_Görev_
Erken seçim tartışmasını anlatan yazının "Özellikle muhalefet çevreleri" ile "seçimi dillendirmesini bekliyor." arasındaki bölümünü, bu ikisi de dahil, "büyü" yerine "tılsım" koyarak yeniden yazar mısınız?

:: Alıntı metin

Özellikle muhalefet çevreleri ‘çok haklı’ olarak ‘derhal erken seçim’ istiyor. Haksızlar mı tabi ki yüzde yüz haklılar çünkü 22 yıldır ülkeyi yöneten bugünkü iktidar siyasi ve ideolojik perspektiften bakılmadığı sürece, böyle bakanların dışında herkes ülkenin her geçen gün kötüye gittiğini, iktidarın yakıcı sorunlara çözüm üretmekte zorlandığını görüyor. Öyle ki artık iktidar kendini tekrar eden politikalarda bile zorlanıyor.

Yenilmez olarak görülen AKP 22 yıl sonra yenilince büyü bozuldu, muhalefet çevreleri haklı olarak artık yeter biran önce erken seçim olsun, AKP gitsin istiyor. Ve doğal olarak ilk kez AKP karşısında seçim kazanan CHP’nin yeni genel başkanı Özgür Özel’den erken seçim istemesini, meydanlarda erken seçimi dillendirmesini bekliyor.

Özgür Özel yerel seçimlerde oylarınızla iktidarı değiştirmeyeceksiniz, bu seçimde iktidara bir uyarı yapın, sarı kart gösterin dedim, seçmenin güvenini kötüye kullanamam, erken seçimi benim dillendirmem yerine vatandaş istesin, kamuoyu baskı oluşsun ondan sonra, biz erken seçime hazırız diyor. Gerekçesi doğru olmakla birlikte kamuoyu baskısını oluşturacak olanda siyaset kurumu muhalefettir. Aslında Özgür Özel bugün erken seçim istemiyor olması bir süre sonra dillendireceği erken seçim talebiyle haklı konuma gelmesi için bir avantaj haline gelebilir.

::::
:: Çıkarılan kayıtlar

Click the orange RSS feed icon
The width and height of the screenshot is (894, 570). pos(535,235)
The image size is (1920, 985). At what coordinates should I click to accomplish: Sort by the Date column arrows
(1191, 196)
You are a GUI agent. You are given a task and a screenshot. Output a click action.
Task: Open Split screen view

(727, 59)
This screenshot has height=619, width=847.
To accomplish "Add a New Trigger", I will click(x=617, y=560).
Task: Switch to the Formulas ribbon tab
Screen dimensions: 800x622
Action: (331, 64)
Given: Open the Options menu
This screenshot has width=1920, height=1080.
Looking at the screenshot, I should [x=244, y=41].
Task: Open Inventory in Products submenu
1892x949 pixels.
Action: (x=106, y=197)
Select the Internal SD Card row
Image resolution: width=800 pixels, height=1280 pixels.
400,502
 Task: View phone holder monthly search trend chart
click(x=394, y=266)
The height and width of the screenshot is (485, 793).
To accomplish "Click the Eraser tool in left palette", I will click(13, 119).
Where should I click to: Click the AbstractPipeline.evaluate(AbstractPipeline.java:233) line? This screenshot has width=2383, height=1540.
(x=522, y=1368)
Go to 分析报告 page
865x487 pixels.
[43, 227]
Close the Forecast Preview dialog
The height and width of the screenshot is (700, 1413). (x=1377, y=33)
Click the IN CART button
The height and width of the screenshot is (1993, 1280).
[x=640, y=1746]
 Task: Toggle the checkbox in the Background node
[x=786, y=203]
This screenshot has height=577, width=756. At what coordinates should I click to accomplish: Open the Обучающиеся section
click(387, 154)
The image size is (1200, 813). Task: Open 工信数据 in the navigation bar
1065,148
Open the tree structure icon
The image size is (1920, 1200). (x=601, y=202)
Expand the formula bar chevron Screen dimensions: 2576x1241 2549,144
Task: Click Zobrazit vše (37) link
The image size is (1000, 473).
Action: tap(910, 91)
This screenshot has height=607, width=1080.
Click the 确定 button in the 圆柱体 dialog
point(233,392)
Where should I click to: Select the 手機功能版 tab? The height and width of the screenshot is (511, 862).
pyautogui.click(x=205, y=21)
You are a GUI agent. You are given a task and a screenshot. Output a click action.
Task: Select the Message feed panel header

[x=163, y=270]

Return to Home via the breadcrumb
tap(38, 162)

::::

_Yanıt_
Özellikle muhalefet çevreleri ‘çok haklı’ olarak ‘derhal erken seçim’ istiyor. Haksızlar mı tabi ki yüzde yüz haklılar çünkü 22 yıldır ülkeyi yöneten bugünkü iktidar siyasi ve ideolojik perspektiften bakılmadığı sürece, böyle bakanların dışında herkes ülkenin her geçen gün kötüye gittiğini, iktidarın yakıcı sorunlara çözüm üretmekte zorlandığını görüyor. Öyle ki artık iktidar kendini tekrar eden politikalarda bile zorlanıyor.

Yenilmez olarak görülen AKP 22 yıl sonra yenilince tılsım bozuldu, muhalefet çevreleri haklı olarak artık yeter biran önce erken seçim olsun, AKP gitsin istiyor. Ve doğal olarak ilk kez AKP karşısında seçim kazanan CHP’nin yeni genel başkanı Özgür Özel’den erken seçim istemesini, meydanlarda erken seçimi dillendirmesini bekliyor.